ENTRIES SHOWN:
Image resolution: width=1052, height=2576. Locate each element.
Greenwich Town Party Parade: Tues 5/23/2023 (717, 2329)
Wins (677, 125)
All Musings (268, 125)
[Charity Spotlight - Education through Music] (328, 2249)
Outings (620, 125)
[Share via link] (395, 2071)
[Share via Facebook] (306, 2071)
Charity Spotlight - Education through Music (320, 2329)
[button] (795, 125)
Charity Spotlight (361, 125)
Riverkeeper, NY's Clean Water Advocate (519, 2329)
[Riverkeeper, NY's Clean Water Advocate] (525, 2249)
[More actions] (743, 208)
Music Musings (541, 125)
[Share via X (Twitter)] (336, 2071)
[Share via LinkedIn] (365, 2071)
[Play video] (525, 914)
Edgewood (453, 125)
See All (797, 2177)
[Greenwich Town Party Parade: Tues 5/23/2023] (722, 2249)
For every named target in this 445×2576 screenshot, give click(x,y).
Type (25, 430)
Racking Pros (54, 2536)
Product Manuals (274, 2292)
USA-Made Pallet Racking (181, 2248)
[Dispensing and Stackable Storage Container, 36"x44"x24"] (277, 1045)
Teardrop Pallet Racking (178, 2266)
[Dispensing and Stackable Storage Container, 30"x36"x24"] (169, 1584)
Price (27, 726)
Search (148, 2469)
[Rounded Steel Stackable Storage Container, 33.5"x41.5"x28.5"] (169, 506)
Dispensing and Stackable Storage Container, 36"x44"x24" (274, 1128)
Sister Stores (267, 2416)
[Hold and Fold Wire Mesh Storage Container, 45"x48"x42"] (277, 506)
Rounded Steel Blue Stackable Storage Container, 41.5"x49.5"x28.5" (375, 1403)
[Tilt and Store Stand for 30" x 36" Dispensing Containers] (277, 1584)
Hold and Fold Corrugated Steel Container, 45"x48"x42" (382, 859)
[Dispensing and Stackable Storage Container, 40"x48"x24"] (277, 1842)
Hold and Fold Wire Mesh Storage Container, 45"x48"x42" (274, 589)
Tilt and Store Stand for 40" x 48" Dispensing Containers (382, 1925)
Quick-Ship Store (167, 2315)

TASK STATEMENT: When a line of the records holds the word "Education", copy that line.

RESPONSE TO THIS TASK:
[Charity Spotlight - Education through Music] (328, 2249)
Charity Spotlight - Education through Music (320, 2329)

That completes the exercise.